▶ [Task]:
Count the lines in the records below that contain the string "element". Case counts. Reply with the number alone.

▶ [Records supplied]:
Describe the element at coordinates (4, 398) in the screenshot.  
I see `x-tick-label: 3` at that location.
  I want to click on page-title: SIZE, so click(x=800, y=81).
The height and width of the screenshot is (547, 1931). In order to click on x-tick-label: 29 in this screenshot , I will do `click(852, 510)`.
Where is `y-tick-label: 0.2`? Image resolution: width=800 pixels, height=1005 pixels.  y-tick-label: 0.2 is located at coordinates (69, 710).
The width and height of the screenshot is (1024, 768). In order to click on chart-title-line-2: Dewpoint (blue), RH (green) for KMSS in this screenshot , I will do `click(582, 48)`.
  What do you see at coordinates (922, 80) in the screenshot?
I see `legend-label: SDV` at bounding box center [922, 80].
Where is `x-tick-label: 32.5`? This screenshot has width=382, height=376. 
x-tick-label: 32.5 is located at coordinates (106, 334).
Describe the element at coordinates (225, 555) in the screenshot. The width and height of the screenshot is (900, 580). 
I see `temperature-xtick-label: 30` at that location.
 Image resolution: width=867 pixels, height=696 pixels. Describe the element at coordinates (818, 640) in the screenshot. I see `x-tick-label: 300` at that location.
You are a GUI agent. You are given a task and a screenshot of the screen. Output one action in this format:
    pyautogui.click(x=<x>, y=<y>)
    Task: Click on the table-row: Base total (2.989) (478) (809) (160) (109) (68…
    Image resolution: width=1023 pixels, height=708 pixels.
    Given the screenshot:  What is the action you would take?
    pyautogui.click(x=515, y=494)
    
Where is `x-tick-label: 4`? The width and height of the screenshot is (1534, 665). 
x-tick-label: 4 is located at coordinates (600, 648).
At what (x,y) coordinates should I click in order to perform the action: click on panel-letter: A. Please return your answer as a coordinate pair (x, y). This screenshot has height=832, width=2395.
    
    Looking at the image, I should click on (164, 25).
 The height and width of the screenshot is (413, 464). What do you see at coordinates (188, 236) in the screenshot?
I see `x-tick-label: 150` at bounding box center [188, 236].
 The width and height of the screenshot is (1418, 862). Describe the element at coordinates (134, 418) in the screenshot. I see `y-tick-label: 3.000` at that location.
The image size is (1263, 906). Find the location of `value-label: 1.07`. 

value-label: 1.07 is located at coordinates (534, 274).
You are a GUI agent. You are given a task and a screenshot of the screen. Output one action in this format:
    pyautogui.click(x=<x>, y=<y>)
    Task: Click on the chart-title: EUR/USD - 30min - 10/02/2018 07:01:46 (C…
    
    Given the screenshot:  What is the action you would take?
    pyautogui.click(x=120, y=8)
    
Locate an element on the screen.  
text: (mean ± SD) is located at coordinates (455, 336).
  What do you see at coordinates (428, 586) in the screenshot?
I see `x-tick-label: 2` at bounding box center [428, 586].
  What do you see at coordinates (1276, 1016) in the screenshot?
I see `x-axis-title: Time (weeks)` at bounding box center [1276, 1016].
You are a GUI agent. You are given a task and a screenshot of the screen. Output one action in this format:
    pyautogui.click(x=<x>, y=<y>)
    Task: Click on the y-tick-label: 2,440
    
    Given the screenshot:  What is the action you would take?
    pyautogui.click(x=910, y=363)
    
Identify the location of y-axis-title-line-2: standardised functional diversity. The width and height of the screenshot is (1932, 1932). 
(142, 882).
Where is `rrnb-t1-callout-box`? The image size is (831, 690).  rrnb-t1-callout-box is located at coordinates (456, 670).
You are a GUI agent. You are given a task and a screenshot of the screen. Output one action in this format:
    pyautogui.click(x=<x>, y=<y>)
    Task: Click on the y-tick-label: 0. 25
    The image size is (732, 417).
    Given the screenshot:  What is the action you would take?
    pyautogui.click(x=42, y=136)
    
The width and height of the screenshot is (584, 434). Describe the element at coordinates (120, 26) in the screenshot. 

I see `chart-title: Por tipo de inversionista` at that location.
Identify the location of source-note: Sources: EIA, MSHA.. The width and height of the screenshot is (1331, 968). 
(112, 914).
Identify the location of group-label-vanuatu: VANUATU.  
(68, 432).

▶ [Answer to this exercise]:
6